Numerical Simulations of the Random Angular Momentum in Convection: Implications for Supergiant Collapse to Form Black Holes
Andrea Antoni, Eliot Quataert

TL;DR
This study uses 3D hydrodynamical simulations to show that convective motions in non-rotating supergiant stars can generate enough angular momentum during collapse to form accretion disks and influence observable transients.
Contribution
It demonstrates that random convective flows in non-rotating supergiants can produce rotationally-supported structures during collapse, affecting black hole spin and transient phenomena.
Findings
Convective flows can generate sufficient angular momentum for disk formation.
Final black hole spin is around 0.5 for full envelope accretion.

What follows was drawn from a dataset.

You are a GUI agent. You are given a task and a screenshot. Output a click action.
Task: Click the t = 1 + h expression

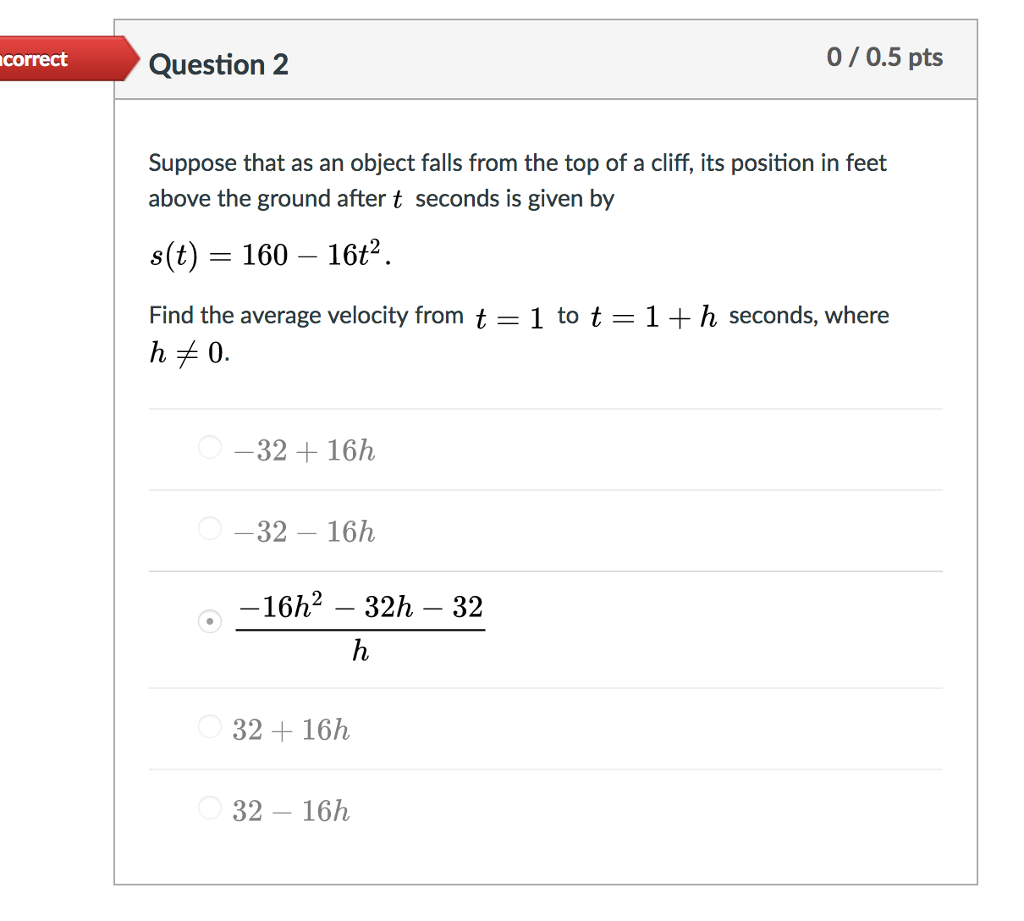654,317
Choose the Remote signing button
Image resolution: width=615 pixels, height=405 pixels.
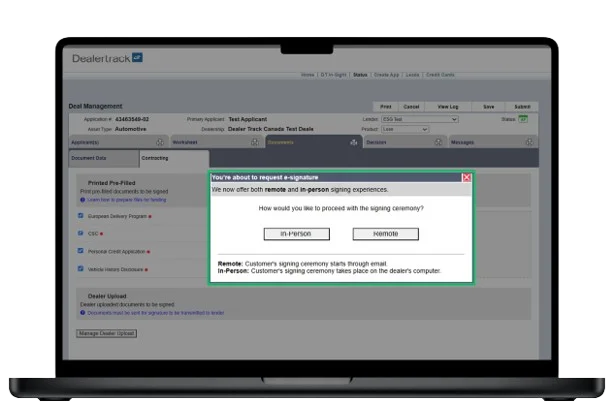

Failed supernovae can produce observable transients due to outflows.
Abstract
During the core collapse of massive stars that do not undergo a canonical energetic explosion, some of the hydrogen envelope of a red supergiant (RSG) progenitor may infall onto the newborn black hole (BH). Within the Athena++ framework, we perform three-dimensional, hydrodynamical simulations of idealized models of supergiant convection and collapse in order to assess whether the infall of the convective envelope can give rise to rotationally-supported material, even if the star has zero angular momentum overall. Our dimensionless, polytropic models are applicable to the optically-thick hydrogen envelope of non-rotating RSGs and cover a factor of 20 in stellar radius. At all radii, the specific angular momentum due to random convective flows implies associated circularization radii of 10 - 1500 times the innermost stable circular orbit of the BH. During collapse, the angular momentum…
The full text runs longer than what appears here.